→ **WHAT THE TASK ASKS**:
Go over the data and copy out each line with "selection" in it.

********

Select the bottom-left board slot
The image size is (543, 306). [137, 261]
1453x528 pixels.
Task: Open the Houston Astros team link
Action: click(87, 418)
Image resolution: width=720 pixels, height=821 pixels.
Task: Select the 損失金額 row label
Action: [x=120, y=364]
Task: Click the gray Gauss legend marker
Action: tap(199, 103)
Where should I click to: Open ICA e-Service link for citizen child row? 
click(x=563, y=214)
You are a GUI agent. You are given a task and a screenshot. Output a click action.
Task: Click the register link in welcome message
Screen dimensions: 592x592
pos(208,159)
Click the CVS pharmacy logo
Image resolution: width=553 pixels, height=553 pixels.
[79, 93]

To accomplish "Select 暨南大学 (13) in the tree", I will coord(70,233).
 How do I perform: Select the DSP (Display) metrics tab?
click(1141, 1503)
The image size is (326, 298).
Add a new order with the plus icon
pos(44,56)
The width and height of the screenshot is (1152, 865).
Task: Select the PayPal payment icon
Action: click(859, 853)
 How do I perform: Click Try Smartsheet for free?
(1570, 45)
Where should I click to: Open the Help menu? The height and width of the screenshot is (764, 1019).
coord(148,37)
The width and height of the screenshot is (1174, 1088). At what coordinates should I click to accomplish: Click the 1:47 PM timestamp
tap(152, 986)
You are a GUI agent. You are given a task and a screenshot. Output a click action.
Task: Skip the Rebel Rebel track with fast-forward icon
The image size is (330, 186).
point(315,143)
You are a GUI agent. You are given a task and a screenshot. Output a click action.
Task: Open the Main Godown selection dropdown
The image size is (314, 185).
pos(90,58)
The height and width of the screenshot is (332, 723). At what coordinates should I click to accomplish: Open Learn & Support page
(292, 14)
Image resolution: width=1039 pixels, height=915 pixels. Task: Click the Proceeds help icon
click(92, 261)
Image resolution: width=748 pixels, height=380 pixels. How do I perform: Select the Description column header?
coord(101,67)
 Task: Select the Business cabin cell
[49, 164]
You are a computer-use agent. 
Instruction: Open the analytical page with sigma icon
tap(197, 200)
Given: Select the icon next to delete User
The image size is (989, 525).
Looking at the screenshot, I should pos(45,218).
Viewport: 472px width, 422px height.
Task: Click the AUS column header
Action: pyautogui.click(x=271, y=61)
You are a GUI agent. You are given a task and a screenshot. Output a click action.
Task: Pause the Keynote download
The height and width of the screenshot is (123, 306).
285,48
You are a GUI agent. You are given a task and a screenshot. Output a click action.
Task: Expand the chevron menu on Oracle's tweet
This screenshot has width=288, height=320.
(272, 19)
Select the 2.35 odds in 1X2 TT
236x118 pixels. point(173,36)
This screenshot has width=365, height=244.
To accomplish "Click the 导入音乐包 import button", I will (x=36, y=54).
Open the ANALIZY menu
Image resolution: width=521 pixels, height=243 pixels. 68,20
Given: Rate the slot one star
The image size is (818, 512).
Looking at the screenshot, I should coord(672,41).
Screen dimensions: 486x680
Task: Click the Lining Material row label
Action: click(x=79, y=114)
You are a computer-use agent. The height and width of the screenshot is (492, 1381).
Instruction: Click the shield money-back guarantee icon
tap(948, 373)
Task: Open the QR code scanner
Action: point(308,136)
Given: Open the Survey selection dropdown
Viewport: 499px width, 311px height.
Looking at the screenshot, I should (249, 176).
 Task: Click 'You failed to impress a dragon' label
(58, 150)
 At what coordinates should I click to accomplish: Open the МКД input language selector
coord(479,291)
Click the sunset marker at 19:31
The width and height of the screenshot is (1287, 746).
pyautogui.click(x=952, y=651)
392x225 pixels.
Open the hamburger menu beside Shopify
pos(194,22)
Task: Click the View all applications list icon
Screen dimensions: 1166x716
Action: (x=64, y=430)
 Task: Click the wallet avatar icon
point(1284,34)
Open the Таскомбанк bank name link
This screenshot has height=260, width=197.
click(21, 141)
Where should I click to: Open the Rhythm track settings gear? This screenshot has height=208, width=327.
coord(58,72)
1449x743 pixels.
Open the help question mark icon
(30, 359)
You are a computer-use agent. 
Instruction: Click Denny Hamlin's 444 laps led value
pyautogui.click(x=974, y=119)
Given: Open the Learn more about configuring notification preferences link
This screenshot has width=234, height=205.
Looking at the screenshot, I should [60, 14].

********

→ **YOUR SOLUTION**:
Task: Open the Main Godown selection dropdown
Given: Open the Survey selection dropdown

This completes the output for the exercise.